──────── The records ────────

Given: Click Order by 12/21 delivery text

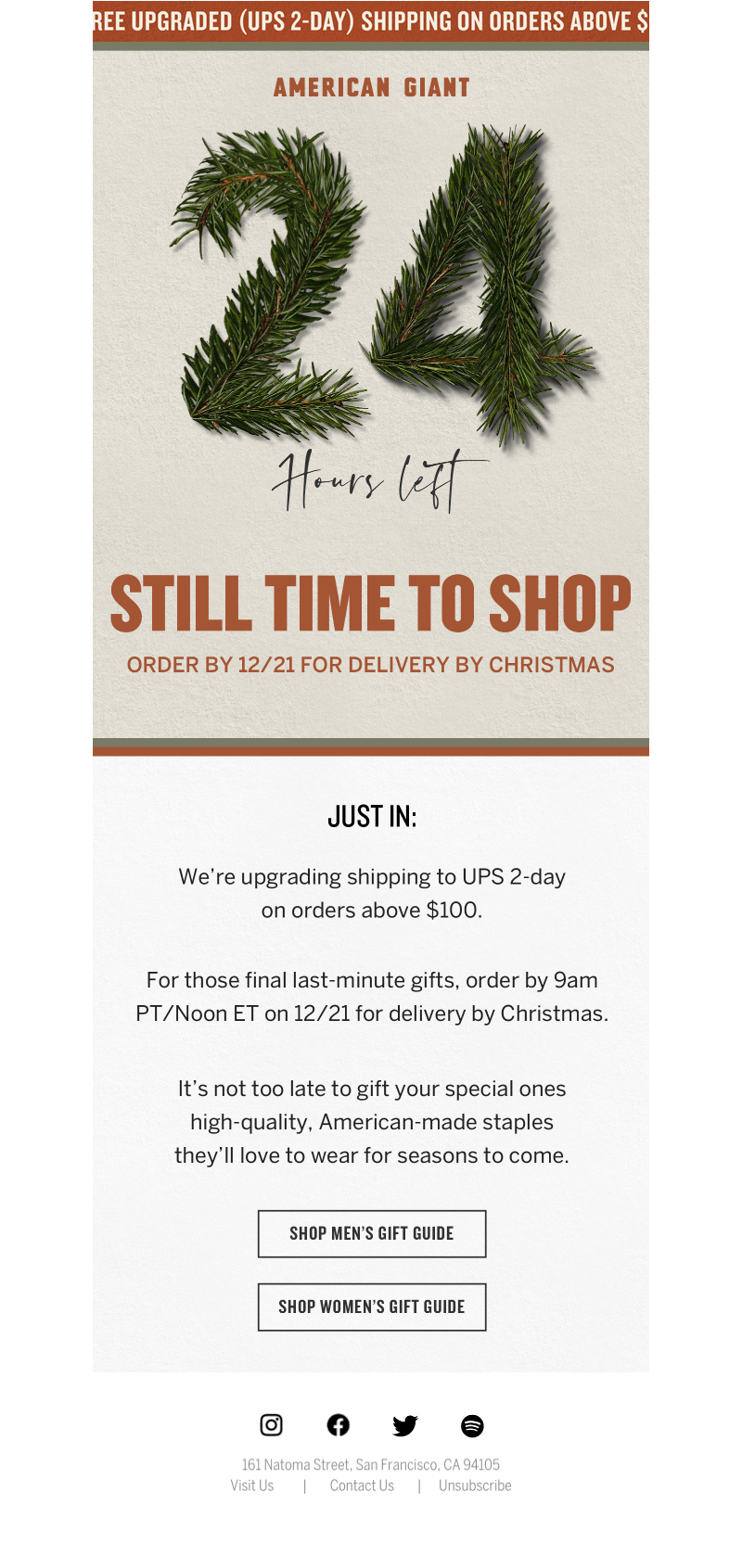Looking at the screenshot, I should 371,665.
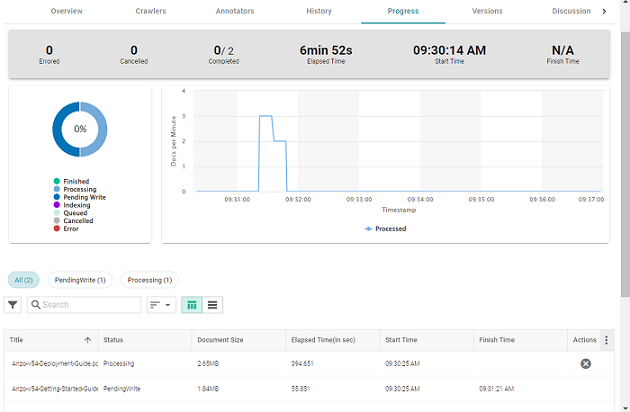Click the Status column header
This screenshot has width=630, height=412.
pyautogui.click(x=114, y=340)

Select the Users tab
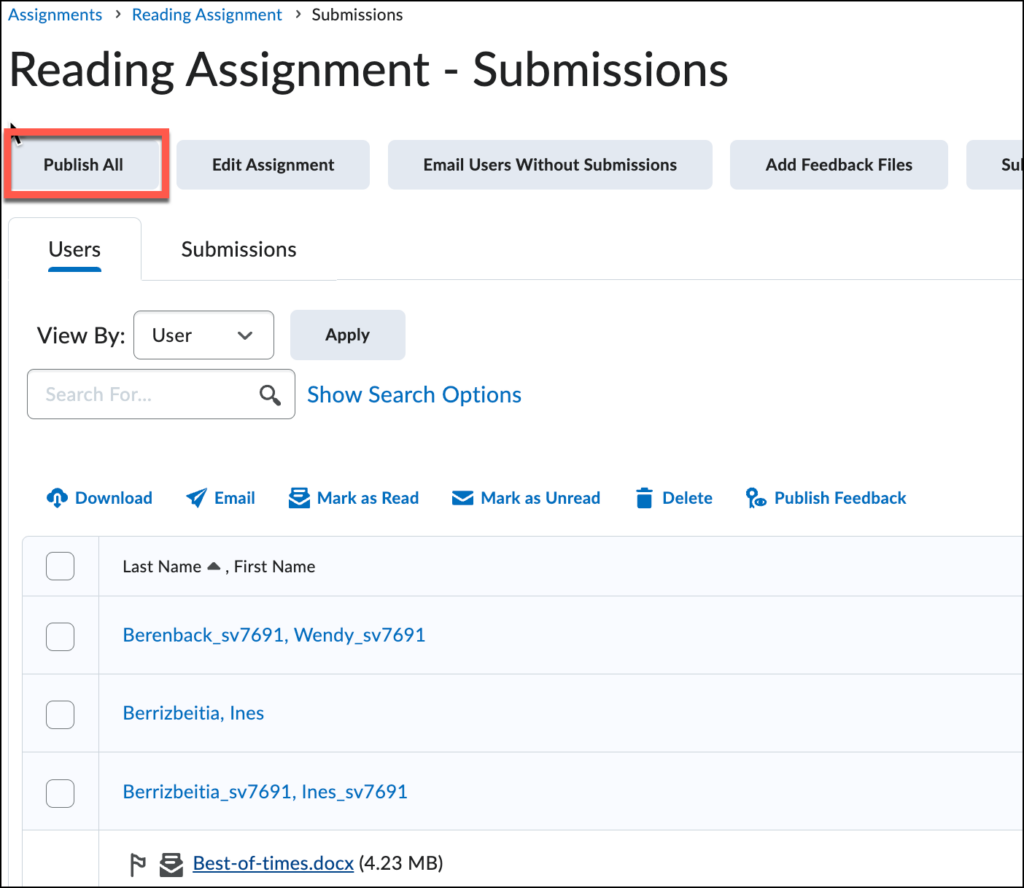tap(74, 248)
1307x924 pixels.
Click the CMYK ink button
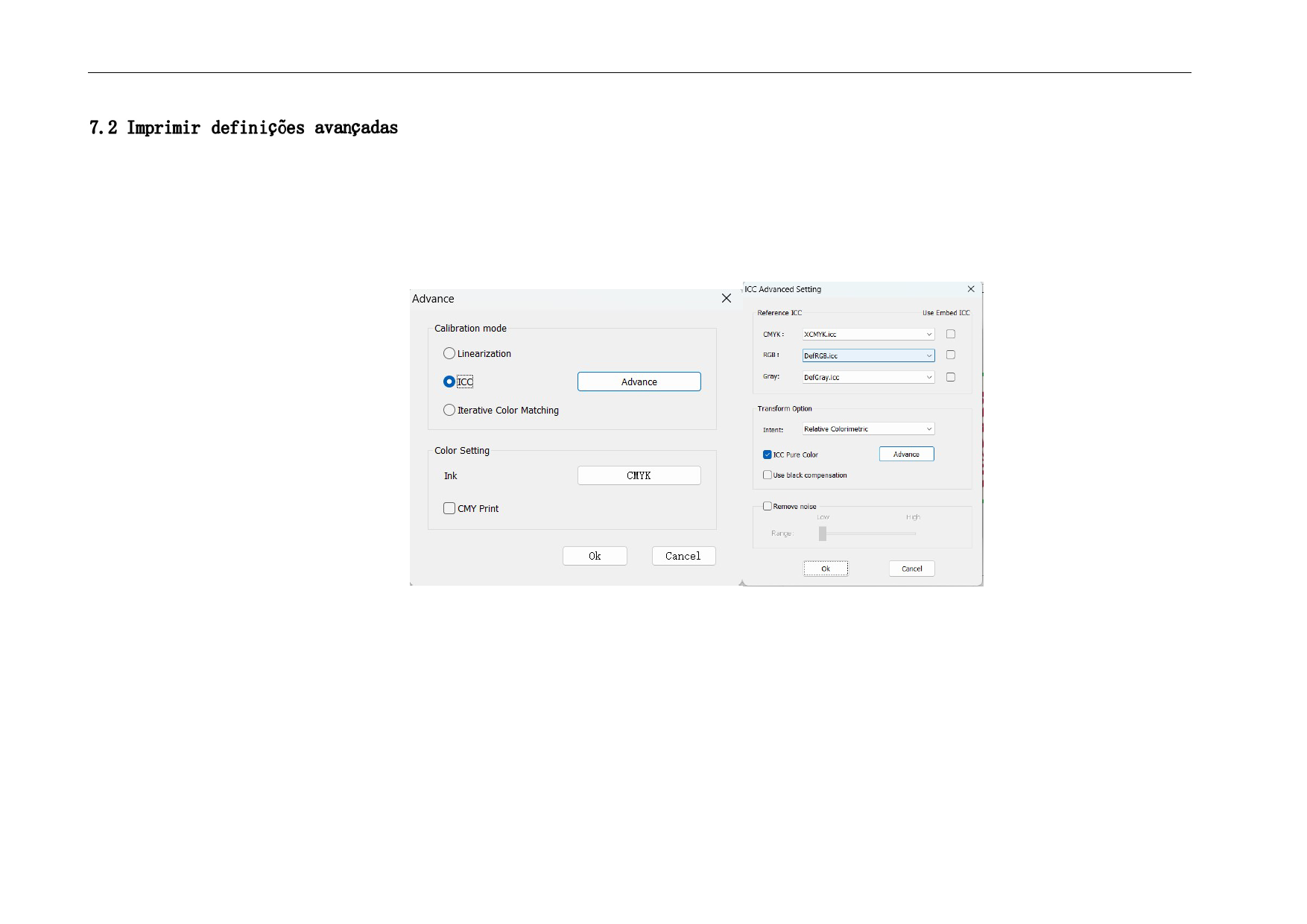tap(639, 475)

────────

Exercise directions: Repeat the records in full, precisely, and keep the pictures out.

Reply:
Given: Click Order by 12/21 delivery text

Looking at the screenshot, I should 371,665.
Click the Status column header
This screenshot has width=630, height=412.
pyautogui.click(x=114, y=340)

Select the Users tab
tap(74, 248)
1307x924 pixels.
Click the CMYK ink button
tap(639, 475)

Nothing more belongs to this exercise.